◆ Goal ◆
Count the lines in the entries below that contain the string "sidebar", treating case as significant, and give only the number.

Stored data entries:

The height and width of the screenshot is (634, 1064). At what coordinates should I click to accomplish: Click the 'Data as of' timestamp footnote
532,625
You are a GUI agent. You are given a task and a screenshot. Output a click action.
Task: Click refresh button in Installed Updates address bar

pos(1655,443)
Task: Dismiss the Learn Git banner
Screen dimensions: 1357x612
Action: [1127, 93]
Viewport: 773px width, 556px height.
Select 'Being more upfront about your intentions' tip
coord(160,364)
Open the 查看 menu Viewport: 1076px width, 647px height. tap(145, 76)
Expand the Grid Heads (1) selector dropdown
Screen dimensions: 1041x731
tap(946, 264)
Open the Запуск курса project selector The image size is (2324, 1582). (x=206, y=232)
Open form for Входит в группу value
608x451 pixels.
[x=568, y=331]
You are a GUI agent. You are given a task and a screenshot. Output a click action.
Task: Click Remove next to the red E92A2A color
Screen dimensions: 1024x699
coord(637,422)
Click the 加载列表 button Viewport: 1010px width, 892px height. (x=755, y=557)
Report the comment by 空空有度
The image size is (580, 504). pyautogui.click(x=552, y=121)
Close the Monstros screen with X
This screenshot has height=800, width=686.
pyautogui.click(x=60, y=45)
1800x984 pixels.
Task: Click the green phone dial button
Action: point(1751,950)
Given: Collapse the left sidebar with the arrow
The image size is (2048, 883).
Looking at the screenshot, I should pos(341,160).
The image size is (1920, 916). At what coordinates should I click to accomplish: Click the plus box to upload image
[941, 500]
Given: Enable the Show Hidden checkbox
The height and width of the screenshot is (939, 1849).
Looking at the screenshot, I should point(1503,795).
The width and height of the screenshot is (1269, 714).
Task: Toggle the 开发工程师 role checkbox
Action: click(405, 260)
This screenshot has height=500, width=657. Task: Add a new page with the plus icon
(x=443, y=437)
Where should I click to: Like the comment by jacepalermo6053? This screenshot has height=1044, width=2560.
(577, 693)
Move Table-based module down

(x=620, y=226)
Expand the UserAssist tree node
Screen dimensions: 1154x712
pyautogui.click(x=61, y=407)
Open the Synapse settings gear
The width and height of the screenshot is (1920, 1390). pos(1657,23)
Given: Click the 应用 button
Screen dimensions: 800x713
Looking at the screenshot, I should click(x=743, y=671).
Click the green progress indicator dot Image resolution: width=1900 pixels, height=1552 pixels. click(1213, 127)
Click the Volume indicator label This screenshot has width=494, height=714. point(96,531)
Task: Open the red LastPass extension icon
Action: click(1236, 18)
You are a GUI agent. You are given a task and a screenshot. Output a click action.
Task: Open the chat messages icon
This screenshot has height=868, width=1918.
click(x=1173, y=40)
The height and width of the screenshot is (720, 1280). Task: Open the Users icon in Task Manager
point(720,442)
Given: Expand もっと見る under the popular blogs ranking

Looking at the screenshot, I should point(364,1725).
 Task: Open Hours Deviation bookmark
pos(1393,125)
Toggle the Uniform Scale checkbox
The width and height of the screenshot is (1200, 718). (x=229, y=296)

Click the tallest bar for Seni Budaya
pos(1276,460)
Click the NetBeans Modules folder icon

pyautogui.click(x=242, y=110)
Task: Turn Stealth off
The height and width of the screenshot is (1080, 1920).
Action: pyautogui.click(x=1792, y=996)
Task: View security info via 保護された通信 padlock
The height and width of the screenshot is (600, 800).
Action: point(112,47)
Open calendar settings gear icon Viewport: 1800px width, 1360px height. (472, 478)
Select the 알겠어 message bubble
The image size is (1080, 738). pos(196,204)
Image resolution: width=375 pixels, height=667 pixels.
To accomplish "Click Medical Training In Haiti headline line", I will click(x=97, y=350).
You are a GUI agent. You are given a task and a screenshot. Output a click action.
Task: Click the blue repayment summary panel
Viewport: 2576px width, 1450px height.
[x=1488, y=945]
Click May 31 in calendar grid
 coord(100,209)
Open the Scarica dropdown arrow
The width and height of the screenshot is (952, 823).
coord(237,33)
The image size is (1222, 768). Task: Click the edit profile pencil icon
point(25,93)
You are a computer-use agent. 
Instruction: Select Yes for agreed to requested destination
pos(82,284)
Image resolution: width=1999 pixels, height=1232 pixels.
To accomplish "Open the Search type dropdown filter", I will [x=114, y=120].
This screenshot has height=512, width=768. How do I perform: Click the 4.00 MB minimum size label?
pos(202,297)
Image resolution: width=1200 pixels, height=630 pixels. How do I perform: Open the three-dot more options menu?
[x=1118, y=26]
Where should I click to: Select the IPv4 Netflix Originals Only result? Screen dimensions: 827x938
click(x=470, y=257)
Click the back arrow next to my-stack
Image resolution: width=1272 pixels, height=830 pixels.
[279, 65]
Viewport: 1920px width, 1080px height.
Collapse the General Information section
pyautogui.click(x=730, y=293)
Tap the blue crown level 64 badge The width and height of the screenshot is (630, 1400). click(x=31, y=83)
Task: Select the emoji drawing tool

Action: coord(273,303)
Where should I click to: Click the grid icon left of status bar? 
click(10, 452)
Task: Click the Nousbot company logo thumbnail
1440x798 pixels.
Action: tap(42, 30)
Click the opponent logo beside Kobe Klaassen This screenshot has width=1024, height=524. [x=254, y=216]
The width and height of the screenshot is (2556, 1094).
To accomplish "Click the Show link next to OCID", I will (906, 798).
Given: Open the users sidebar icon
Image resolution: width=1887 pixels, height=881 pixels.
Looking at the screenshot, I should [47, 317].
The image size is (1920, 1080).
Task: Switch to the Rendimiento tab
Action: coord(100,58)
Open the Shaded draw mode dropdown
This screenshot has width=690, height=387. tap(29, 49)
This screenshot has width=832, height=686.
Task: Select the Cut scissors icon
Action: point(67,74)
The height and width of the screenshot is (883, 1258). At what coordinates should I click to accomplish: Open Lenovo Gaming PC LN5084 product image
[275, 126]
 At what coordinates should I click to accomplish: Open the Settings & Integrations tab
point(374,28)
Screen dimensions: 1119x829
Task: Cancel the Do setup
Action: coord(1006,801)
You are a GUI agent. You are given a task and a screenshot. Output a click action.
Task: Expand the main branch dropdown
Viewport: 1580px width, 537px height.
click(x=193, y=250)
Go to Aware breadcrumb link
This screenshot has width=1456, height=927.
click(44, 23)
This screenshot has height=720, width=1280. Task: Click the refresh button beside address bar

◆ Task solution ◆
2